Online publication providing research tools for law

GlobaLex is an online publication of the Hauser Global Law School Program at the New York University School of Law providing research tools for comparative law, international law, and the laws of various jurisdictions around the world. It was launched in 2005 by editor-in-chief Mirela Roznovschi, then NYU Law School's Foreign and International Law Reference Librarian, with the support of professor Joseph H. H. Weiler and dean Richard Revesz. Roznovschi conceived of the project while in Armenia as a guest instructor in legal research, and in 2003 after her return to NYU, she discussed the idea with Weiler, who came up with the name.

GlobaLex publishes articles both on topical areas, such as treaty research (particularly travaux préparatoires), regional trade agreements in Africa, or the TRIPS Agreement, as well as guides to the laws of specific jurisdictions. By 2007, GlobaLex had coverage of more than 80 jurisdictions. By 2012, that had expanded to a total of 195 research guides, including 144 guides for specific jurisdictions, 15 comparative law guides, and 32 international law guides. As editor-in-chief, Roznovschi was responsible for finding authors who are experts in their topic areas to write guides to specific jurisdictions or topic areas, and to supervise the process of writing the article. Some authors write a guide in a foreign language and have it translated into English, with the whole process often taking as long as a year. GlobaLex pays a small honorarium to authors to offset basic expenses. In 2017, Lucie Olejnikova replaced Roznovschi as editor-in-chief following the retirement of the latter.

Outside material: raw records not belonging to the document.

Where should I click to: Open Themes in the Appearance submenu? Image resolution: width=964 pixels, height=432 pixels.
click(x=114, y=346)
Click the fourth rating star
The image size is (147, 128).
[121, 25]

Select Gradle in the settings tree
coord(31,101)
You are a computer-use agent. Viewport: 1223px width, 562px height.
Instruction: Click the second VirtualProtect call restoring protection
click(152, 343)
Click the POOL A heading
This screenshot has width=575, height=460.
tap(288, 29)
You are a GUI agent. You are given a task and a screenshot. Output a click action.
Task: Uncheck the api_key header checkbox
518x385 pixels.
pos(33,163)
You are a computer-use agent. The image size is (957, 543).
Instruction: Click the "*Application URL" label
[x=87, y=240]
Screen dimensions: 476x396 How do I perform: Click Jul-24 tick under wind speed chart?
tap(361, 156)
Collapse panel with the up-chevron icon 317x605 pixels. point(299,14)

Because of GlobaLex's breadth, law librarians frequently recommend it as a valuable resource for legal research. Some commenters in 2007 noted that the depth of coverage varied greatly by jurisdiction and that greater standardization would be helpful. A 2016 review evaluated GlobaLex favorably under information search process criteria, though criticized it for its lack of current awareness tools. Roznovschi was the recipient of the American Association of Law Libraries' Reynolds & Flores Award in 2015 for her work on GlobaLex.